Eventually, Timeless Ties transitioned into the business he is known for now – Davelle Clothiers, one of Northern Virginia’s premier bespoke suit and clothing shops for men. 

“I’ve been in Northern Virginia for 40 years, so I get the feeling here. I get the vibe,” Eisele said. “We bring a European taste to the area. Initially, some people aren’t comfortable with that more modern style – they like to stick with what they know – until they see what we have to offer.” 

Today, Davelle Clothiers is found in the Reston Town Center – its home for 31 years – and caters to businessmen around the region. Eisele is also the official designer for D.C. United, the Major League Soccer team in Washington, and he was named a top designer by Washingtonian Magazine. Despite this wide reach, Eisele notes that nearly half his clients are from the Ashburn area. 

Among them is Stephen Brown, who lives in Lansdowne. 

“You’d go to Nordstrom or somewhere and you’d pull a shirt off the rack, and they might include alterations, but it was never quite right,” said Brown, a runner who is 5-foot-9 and between 165 and 170 pounds. “You can’t just pull something off the shelf and expect it to fit everybody.” 

So, a few years ago, Brown walked into Davelle Clothiers. He was immediately wowed by the personal attention from Eisele and his team. 

“They take great pride in what they are doing. He’s got a couple of his own lines … and the next thing you know, I had a suit coming my way and a couple of shirts,” Brown said. “Looking back, I don’t know how I ever pulled something right off the shelf. They were always baggy, and now it’s so nice having something that is custom fit to me.” 

Few people in the business know Eisele better than his son, Dave Eisele Jr., who works with his father at Davelle. 

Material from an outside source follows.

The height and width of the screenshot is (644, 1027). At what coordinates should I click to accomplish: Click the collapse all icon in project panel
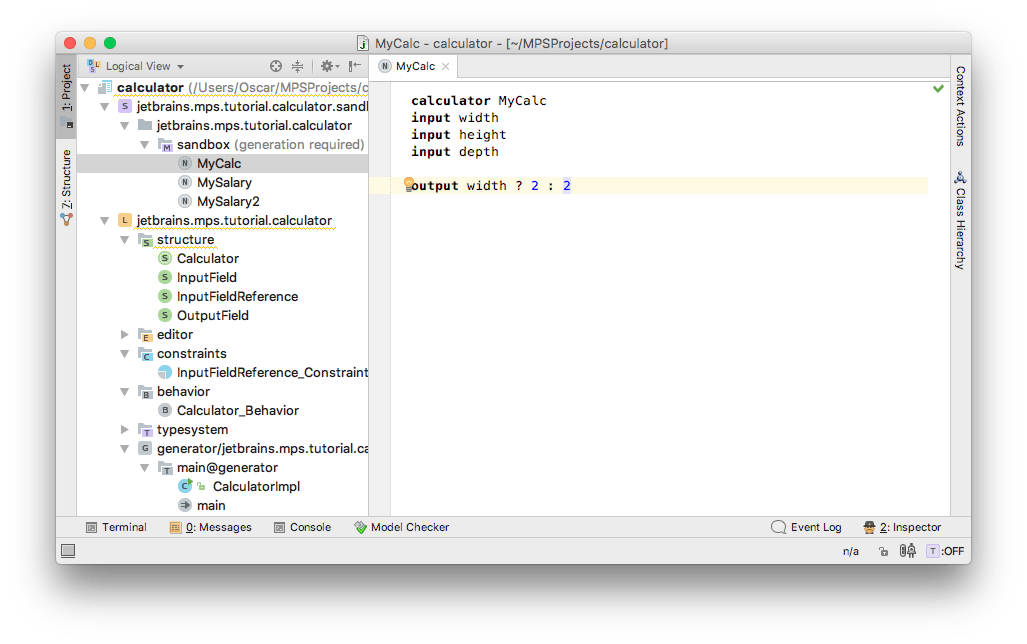point(299,66)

“I was raised in the family business,” Eisele Jr. said. “When I was a kid, our warehouse was the house. We started back in 1991. I was 10 at the time. I remember using that old-fashioned pricing gun. It was my way of earning some extra spending cash.”

Eisele Jr. admits his father can be intense. The store’s motto is “Davelle is in the details” – a play on the saying, “The devil is in the details” – and David Eisele is a stickler for the details – probably a good trait for someone who deals with precise measurements and high-quality products. 

David Eisele Jr.

“Details are everything,” Eisele Jr. said. “From the bookkeeping… to the appearance of the store – the cleanliness, the presentation. Everything is meticulously folded and hung just so.” 

One of the big changes David Eisele has seen over his decades in the business is the slow movement towards a more relaxed look at work. Casual Fridays have bled into casual all week long. And the recent pandemic and increase in people working at home didn’t help. 

Still, Eisele says there is room for high-quality clothing even in these changing times. 

“If you’re not going to wear a tie, then a man needs a power symbol to represent himself,” he explained. “So, a jacket can really differentiate a person and separate them from everyone else.” 

Even custom dress shirts can be tweaked with unique touches such as special trims or buttons, he noted. 

After so many years and so much change, this grandfather of six admits to occasionally thinking about the future. But retirement? It doesn’t sound like it’s imminent. 

“I’d like to do this for the rest of my life,” said Eisele, an energetic 69 years old. “You can tell it’s my passion. You can tell that I love it. I want to continue designing and creating for the people I love.”